Ce qui ne signifie pas seulement qu'à Bangkok la température descende rarement au-dessous de trente degrés. La situation géopolitique y est brûlante. D'un côté, les compagnies caloriques comme Agrigreen ou PureCal, sociétés étrangères qui détiennent le monopole des semences protégées, font pression pour obtenir les précieuses graines inventées par les Thaïs grâce à leur ingéniosité, fruit d'une culture rurale. Celles-ci résistent aux maladies génétiquement modifiées qui se sont abattues sur la planète comme la cibiscose ou la rouille vésiculeuse.

De l'autre, Akkarat, ministre du Commerce, lutte contre le pouvoir du général Pracha, ministre de l'Environnement qui entretient la psychose avec l'appui de ses hommes de main, les chemises blanches.

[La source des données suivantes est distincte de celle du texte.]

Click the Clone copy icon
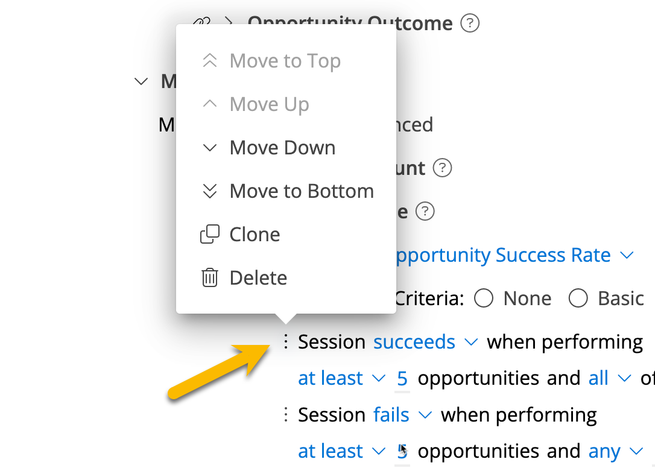This screenshot has height=468, width=655. coord(210,234)
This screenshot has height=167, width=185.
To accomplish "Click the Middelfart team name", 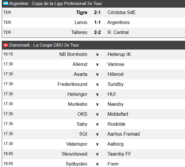I will pyautogui.click(x=118, y=114).
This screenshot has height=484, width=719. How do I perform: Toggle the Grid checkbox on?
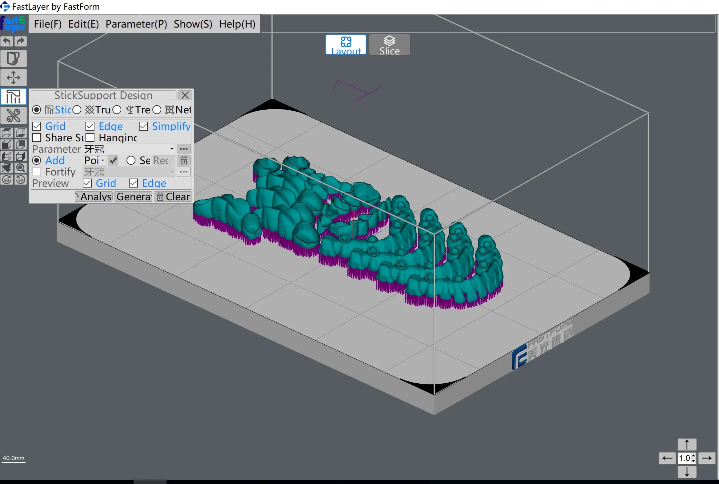click(x=36, y=125)
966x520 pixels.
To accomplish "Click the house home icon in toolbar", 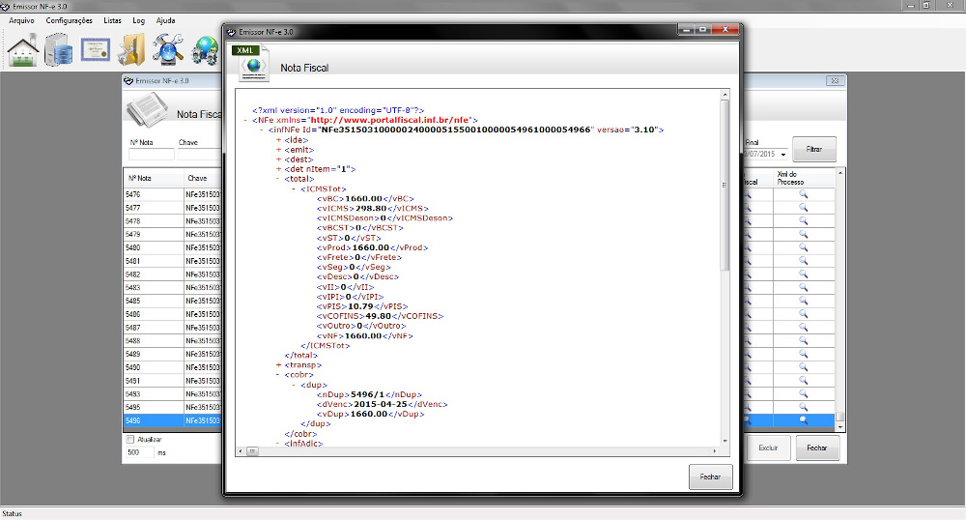I will 23,49.
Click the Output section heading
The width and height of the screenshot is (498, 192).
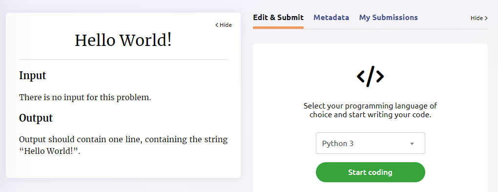coord(36,118)
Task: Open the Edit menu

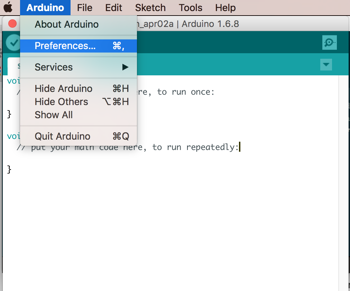Action: (114, 8)
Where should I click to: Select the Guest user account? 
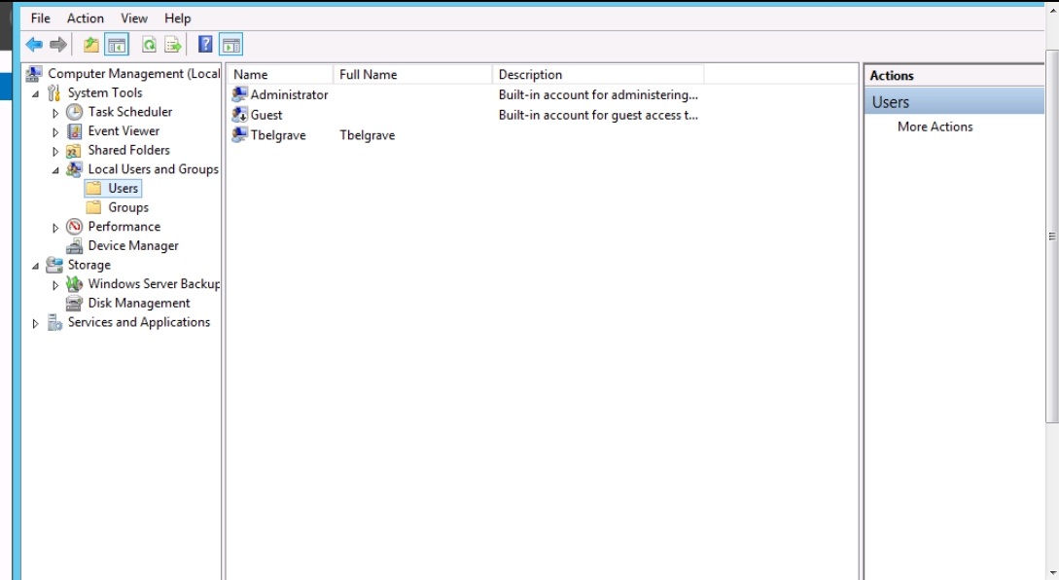tap(266, 115)
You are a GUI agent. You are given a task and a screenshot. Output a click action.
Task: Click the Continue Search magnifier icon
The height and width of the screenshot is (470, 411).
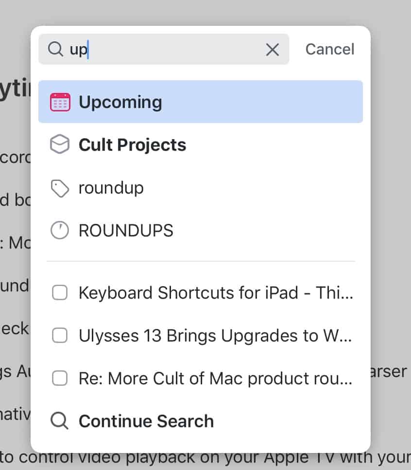click(59, 420)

Jusqu'à ce jour, l'équilibre entre ces forces antagonistes est maintenu par Sa Majesté la reine enfant, que nul n'a jamais vue.

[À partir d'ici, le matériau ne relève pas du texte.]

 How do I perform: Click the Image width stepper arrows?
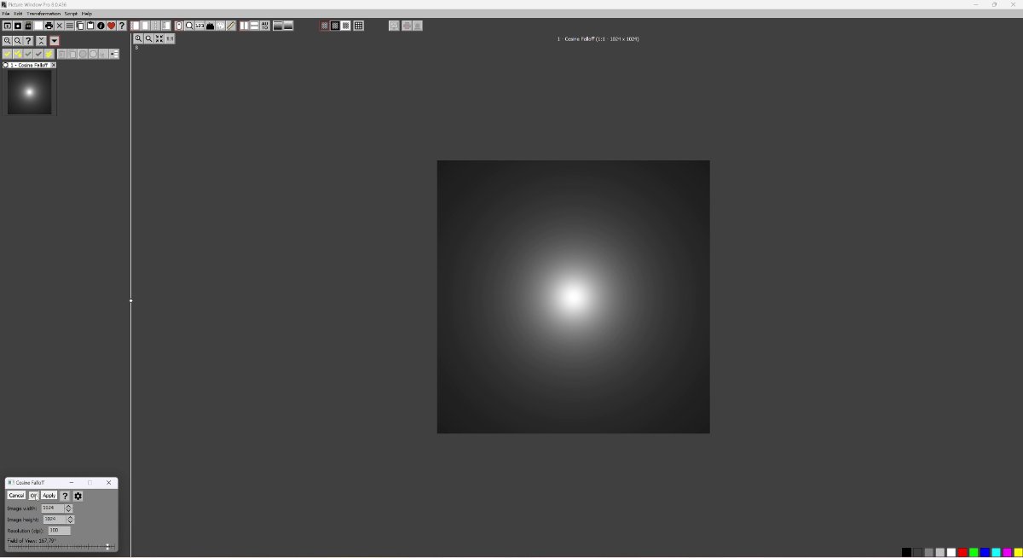tap(69, 508)
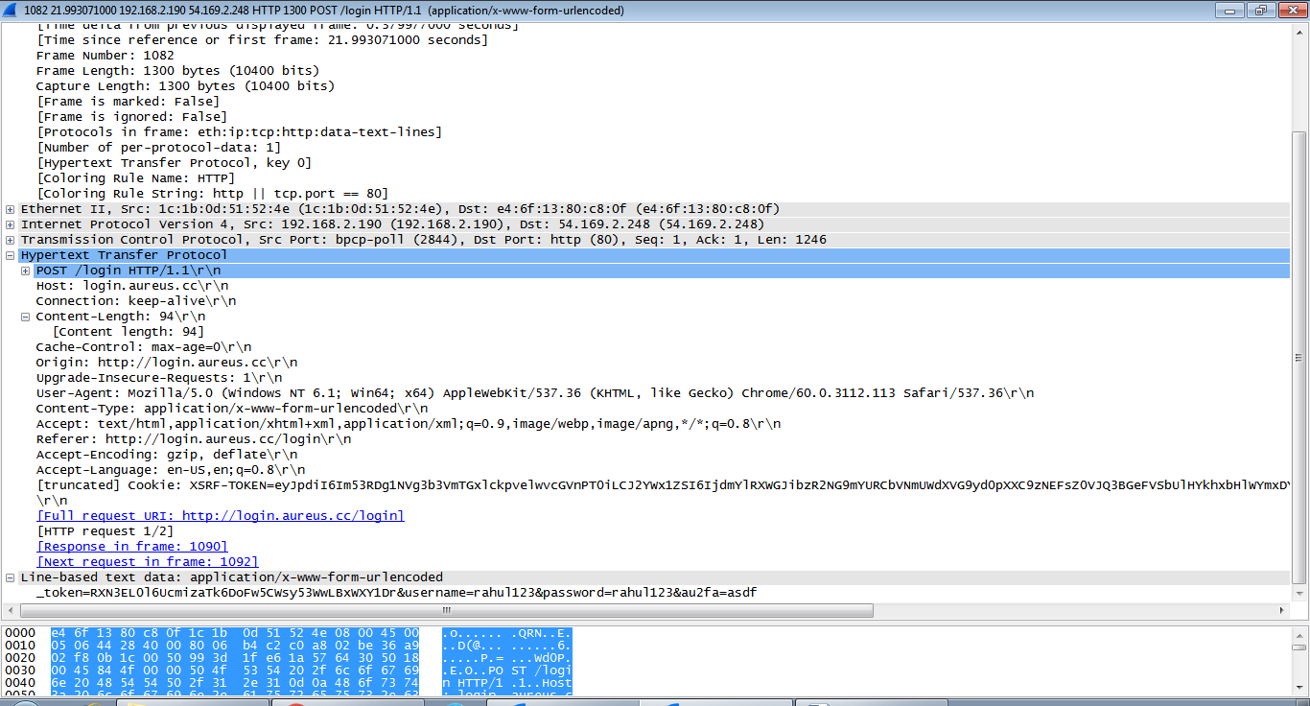1310x706 pixels.
Task: Collapse the Content-Length: 94 header node
Action: pyautogui.click(x=26, y=317)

Paolo Bacigalupi n'est pas de ces auteurs qui décrivent le monde depuis leur tour d'ivoire. À moins que je ne me trompe — et si je me trompe, chapeau pour le tour de force —, il a forcément vécu dans ce pays pour restituer ses saveurs, ses odeurs, son peuple, ses villes, ses temples, recréer cette atmosphère si particulière de l'ancien royaume de Siam, le seul de cette région de l'Asie du Sud-Est qui n'ait pas subi de plein fouet la colonisation occidentale.

Son écriture rapide, colorée, fouillée, parfois brouillonne, évoque l'étonnante singularité de cette société de survie où les piles, les briquets, les revolvers, les radios, etc., sont à ressort, à manivelle ; où des mastodontes actionnent les usines, assurent les transports en commun ; où la contrebande de méthane est aussi sévèrement punie que le transpiratage du riz Utex ; où chacun risque à tout moment de périr d'une nouvelle épidémie.

En quelle année sommes-nous ? Rien ne l'indique. Après l'effondrement de l'énergie, les prévisions des climatologues inspirés se sont réalisées. Mais les Thaïs ont combattu à l'aide de digues, de barrages et de pompes alimentées au charbon. Ils sont parvenus à empêcher la mer — qui a englouti New York comme Rangoon et bien d'autres capitales —, d'envahir Bangkok, leur cité sainte.

Ceci exposé à la suite de chapitres subtilement entrecroisés. Larguant les lieux communs du roman catastrophe, Bacigalupi nous entraîne dans un tourbillon post-cataclysmique. De ténébreux conflits d'intérêts se mêlent à la vision effervescente d'une ville en proie à mille menaces. Avec la complicité de personnages haut campés : étrangers cyniques, hommes politiques sans vergogne, réfugiés avides, truands — tels l'enculeur de chiens ou le seigneur du lisier —, troubles et sanglants justiciers.

Et la fille automate, comment vient-elle s'inscrire dans ce paysage de fin du monde ? Artificielle, belle, souple, lisse, à la démarche imperceptiblement saccadée, c'est une “nouvelle personne”. Inventée par les Japonais, dont la population a terriblement diminué, pour remplacer la main-d'œuvre qualifiée. À la suite de circonstances obscures, rejetée par les siens, honnie par les Thaïs, la “tic-tac” officie dans un bordel, soumise aux désirs les plus ignobles. Mais voilà qu'un étranger, un farang, Anderson Lake, la prend sous sa protection. Seul inconvénient, quand Emiko doit s'activer trop violemment, elle surchauffe. De cette infirmité va naître le chaos.

Couronné entre autres par le prix Locus, ce premier roman semble augurer d'un parcours bénéfique pour Paolo Bacigalupi. Très loin des lassants NSOP (nouveau space opera) dont on nous abreuve depuis quelques années, la Fille automate réhabilite avec intelligence, originalité, passion, la Science-Fiction sociétale, qui demeure, pour moi, le fin du fin de la littérature conjecturale. Avec, en prime, une écriture bouillonnante qui vous transporte jusqu'au dénouement en six cents pages de plaisir. Ce qui devient rare.